Ric Waite (July 10, 1933 – February 18, 2012) was an American cinematographer whose numerous film and television credits included Red Dawn, Footloose, 48 Hrs., and The Long Riders. Waite received four Emmy nominations during his career. He won his only Emmy for his work on the 1976 television miniseries Captains and the Kings.

Biography

Early life and career
Waite was born in Sheboygan, Wisconsin. He enlisted in the United States Air Force after graduation from high school and was a member of the Air Force's Photo Intelligence unit. He moved to New York City, where he owned a studio as a professional photographer. Waite specialized in advertising and fashion photography.
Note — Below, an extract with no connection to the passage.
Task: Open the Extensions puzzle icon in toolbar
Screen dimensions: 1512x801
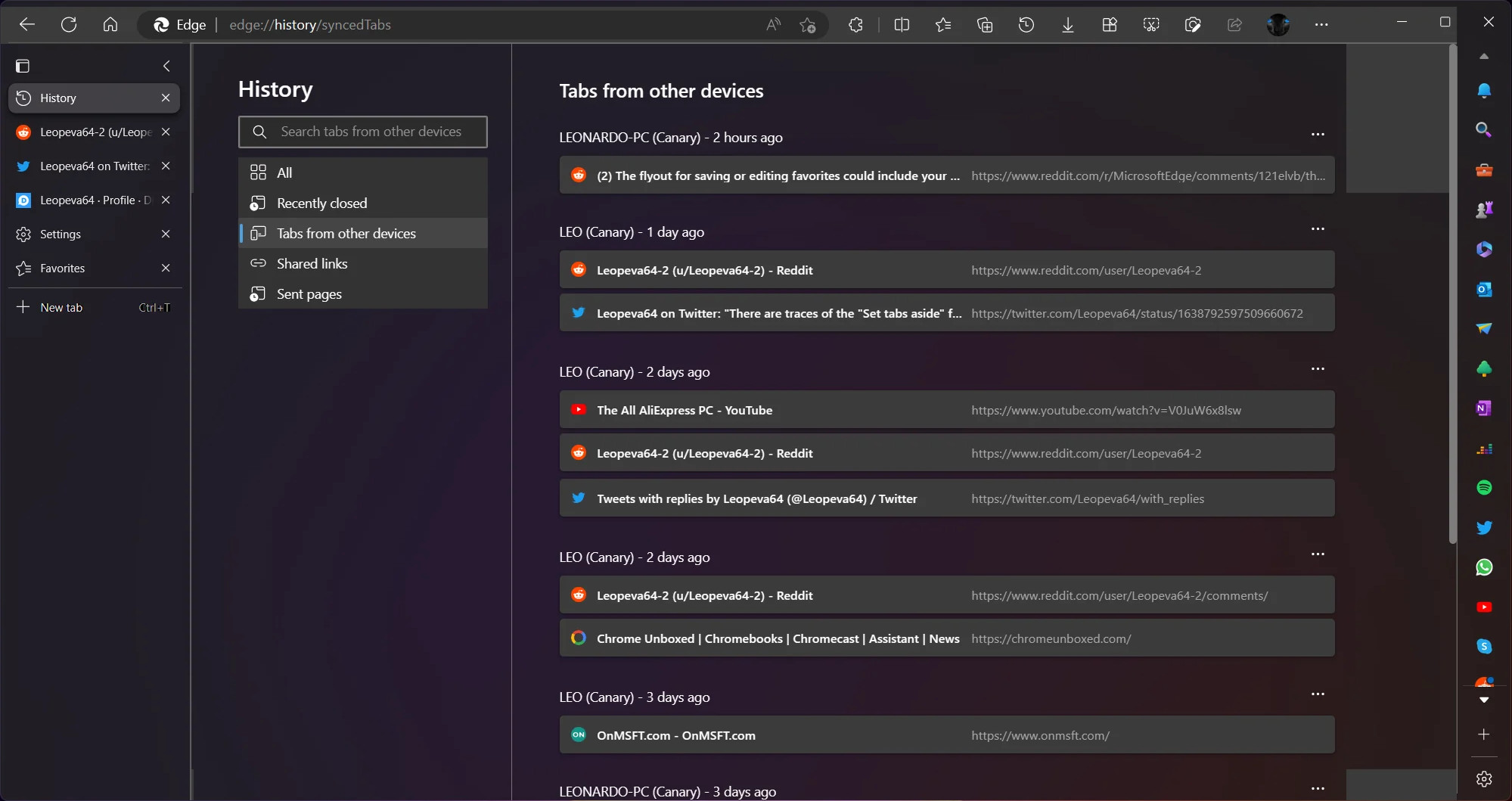Action: coord(855,25)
His clients included Jaguar Cars, Glamour, Vogue, Hanes, DuPont, and GQ.

Television
Waite moved to Los Angeles in 1970. His earliest work as a cinematographer was in television, including the 1970s television series Emergency!, City of Angels, and Police Story. He also shot many television films including Tail Gunner Joe in 1977, in which he earned an Emmy nomination; The Life and Assassination of the Kingfish, released in 1977, for which he received another Emmy nomination; Dead of Night and Amateur Night at the Dixie Bar and Grill, which aired in 1979. Waite earned his fourth and final Emmy nomination in 1996 for the television film Andersonville.

Film
Waite's feature film debut as a cinematographer was The Long Riders, a 1980 Western film directed by Walter Hill. His numerous film credits as director of photography included Footloose by Herbert Ross; Red Dawn by John Milius; Brewster's Millions, a 1985 film also by Hill; Summer Rental by director Carl Reiner; Volunteers by Nicholas Meyer; Cobra by George P. Cosmatos; and Adventures in Babysitting by Chris Columbus.

Later life
Waite moved to the Denver metropolitan area in 2002. He taught lighting and cinematography within the film studies department at the University of Colorado at Boulder.

Waite also shot Best Ribs in Town and Assassins' Code. He had signed on as the cinematographer for the film Legacy.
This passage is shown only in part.